The petition cites as evidence that according to information on the website of the Center for Responsive Politics the following section 501(c) corporations made “independent expenditures” in the 2010 election and disclosed none of their contributors:
501 (c) Corporation |
Amount Spent on Independent Expenditures in 2010 Elections |
Disclosure of Contributors Funding Independent Expenditures in 2010 |
Crossroads GPS |
$16 Million |
None |
American Future Fund |
$7.4 Million |
None |
60 Plus Association |
$6.7 Million |
None |
American Action Network |
$5.6 Million |
None |
Americans for Job Security |
$4.4 Million |
None |
Americans for Tax Reform |
$4.1 Million |
None |
Revere America |
$2.5 Million |
None |
Although Section 109.10 was promulgated in its current form in 2003, 68 Fed.Reg. 404 et seq. (Jan. 3, 2003), the insufficiency of the current regulation has been heightened by the Citizens United decision. Prior to Citizens United, the bulk of independent spending was done by political committees, including party committees, which are required to disclose all of their donors of more than $200 to the FEC, or by 527 groups, which are required to disclose all of their donors of more than $200 to the IRS, or by individual spenders, for whom the donor disclosure issue is largely inapplicable. Thus, prior to Citizens United, there generally was comprehensive disclosure of donors to groups making independent expenditures. According to the FEC petition, the CRP website lists an additional twenty-four 501(c) corporations that made independent expenditures in the 2010 congressional elections and disclosed none of their contributors. Id. In addition, the CRP website lists the League of Conservation Voters as a section 527 organization that spent $3.9 million on independent expenditures n the 2010 elections and disclosed none of its contributors.

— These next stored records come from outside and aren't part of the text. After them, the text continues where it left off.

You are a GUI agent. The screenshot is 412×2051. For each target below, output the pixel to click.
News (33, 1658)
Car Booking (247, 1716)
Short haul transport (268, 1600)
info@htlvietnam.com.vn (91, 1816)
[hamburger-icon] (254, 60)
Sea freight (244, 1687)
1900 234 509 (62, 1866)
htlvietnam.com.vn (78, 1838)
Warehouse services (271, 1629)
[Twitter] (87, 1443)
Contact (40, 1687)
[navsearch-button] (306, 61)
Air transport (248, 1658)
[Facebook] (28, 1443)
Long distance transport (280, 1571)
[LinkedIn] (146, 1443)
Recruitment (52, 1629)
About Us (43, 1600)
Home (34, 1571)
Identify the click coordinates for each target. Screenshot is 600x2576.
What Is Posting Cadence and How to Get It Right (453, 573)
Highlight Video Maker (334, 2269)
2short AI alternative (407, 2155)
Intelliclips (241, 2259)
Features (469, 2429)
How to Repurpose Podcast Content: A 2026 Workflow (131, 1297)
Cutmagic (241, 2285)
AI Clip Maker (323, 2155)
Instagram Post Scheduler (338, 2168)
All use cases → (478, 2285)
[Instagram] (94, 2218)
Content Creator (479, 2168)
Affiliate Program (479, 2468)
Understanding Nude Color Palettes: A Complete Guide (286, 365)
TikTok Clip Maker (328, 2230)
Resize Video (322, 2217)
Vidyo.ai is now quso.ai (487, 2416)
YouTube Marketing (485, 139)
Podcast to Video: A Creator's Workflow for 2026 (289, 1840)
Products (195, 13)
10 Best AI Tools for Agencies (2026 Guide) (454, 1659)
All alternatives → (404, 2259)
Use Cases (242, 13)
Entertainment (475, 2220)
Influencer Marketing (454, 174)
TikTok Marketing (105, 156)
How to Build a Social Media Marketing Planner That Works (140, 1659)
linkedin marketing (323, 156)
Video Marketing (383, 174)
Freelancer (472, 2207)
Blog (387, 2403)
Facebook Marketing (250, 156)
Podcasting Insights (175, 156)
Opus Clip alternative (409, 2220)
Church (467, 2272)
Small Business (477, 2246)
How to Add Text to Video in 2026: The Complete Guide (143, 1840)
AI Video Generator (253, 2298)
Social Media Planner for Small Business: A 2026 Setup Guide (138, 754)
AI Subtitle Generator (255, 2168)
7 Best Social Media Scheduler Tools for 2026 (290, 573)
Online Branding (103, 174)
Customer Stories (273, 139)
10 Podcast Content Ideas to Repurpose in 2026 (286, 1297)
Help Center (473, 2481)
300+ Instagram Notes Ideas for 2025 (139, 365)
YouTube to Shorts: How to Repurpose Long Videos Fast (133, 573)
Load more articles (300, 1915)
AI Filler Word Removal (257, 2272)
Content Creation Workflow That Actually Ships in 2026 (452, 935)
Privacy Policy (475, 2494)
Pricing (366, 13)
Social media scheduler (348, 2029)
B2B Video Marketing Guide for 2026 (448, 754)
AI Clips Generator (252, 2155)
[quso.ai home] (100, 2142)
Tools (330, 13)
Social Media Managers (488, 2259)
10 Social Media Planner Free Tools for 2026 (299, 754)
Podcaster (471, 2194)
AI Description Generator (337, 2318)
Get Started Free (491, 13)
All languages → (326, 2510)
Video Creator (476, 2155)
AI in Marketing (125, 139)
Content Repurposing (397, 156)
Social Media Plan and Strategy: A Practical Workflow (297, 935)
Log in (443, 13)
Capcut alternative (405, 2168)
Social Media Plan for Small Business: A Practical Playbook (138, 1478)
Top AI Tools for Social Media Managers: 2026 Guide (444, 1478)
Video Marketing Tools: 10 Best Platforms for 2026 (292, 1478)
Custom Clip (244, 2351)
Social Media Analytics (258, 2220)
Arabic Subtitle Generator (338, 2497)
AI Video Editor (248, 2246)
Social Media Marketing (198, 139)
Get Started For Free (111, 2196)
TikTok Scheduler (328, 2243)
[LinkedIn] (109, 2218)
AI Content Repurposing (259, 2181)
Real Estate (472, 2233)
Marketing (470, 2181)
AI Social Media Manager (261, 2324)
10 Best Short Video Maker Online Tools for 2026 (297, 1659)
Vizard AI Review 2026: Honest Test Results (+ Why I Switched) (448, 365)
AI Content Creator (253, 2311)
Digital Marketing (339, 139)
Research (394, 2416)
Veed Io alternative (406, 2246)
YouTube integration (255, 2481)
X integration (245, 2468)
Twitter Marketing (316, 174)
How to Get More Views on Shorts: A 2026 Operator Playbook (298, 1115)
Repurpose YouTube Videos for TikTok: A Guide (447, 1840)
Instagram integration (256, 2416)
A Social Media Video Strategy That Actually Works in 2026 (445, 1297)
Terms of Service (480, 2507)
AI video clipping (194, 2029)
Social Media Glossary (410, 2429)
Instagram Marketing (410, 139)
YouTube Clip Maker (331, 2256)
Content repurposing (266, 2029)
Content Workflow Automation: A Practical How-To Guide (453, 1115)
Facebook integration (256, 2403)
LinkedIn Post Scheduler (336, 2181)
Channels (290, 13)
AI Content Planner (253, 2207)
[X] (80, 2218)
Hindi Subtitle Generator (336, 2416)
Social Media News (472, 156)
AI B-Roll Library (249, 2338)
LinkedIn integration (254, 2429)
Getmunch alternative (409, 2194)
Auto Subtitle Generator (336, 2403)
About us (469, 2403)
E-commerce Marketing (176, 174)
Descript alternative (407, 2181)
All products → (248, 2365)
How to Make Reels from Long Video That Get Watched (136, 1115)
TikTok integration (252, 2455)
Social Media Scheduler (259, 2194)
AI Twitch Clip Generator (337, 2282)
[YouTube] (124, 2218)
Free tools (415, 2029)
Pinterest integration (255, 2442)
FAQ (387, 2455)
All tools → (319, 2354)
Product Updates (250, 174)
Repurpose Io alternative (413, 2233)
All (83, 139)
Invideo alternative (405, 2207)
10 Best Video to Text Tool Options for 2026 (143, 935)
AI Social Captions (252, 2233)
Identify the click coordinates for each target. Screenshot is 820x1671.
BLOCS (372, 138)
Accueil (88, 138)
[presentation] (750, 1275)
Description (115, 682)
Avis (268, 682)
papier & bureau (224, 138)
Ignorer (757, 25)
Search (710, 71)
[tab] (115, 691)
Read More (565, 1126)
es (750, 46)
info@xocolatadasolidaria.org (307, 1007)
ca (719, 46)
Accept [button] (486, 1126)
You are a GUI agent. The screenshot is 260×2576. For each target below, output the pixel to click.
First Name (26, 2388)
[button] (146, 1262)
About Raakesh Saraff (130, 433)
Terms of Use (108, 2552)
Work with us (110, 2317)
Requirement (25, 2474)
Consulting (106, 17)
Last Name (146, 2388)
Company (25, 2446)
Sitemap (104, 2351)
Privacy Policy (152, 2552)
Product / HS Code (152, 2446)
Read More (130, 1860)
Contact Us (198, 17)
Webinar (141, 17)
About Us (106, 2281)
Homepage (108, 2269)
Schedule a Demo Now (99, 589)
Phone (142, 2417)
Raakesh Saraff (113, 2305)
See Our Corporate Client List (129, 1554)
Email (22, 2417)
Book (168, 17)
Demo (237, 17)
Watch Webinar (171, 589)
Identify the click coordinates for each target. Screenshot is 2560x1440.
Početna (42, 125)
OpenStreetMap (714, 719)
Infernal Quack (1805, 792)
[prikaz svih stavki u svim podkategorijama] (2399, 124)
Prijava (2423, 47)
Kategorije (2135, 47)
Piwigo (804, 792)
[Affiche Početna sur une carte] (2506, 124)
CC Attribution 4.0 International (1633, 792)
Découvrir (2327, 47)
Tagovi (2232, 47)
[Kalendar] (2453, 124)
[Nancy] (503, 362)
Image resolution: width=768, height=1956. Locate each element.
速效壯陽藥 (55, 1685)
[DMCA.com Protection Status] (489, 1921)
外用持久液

The FEC petition states that the Supreme Court’s decision in Citizens United to allow corporations to make expenditures in federal elections has opened the door to the use of non-profit corporations as vehicles to hide donors whose funds are used to pay for independent expenditures. The petition states:
Post-Citizens United, however, corporations, including non-profit corporations, and labor organizations are now able to use their treasury funds to make independent expenditures and to contribute funds to other corporations that make independent expenditures. This has created a new universe of independent spenders who can raise and spend contributions from other persons (including from corporations and labor organizations) to finance their independent expenditures. And that development has in turn highlighted the insufficiency and illegality of the Commission’s existing regulation on disclosure of contributors to corporations and labor organizations that make independent expenditures.
The petition requests the FEC to amend the existing regulation to require disclosure of all contributions over $200 made to entities that make independent expenditures, as required by existing law.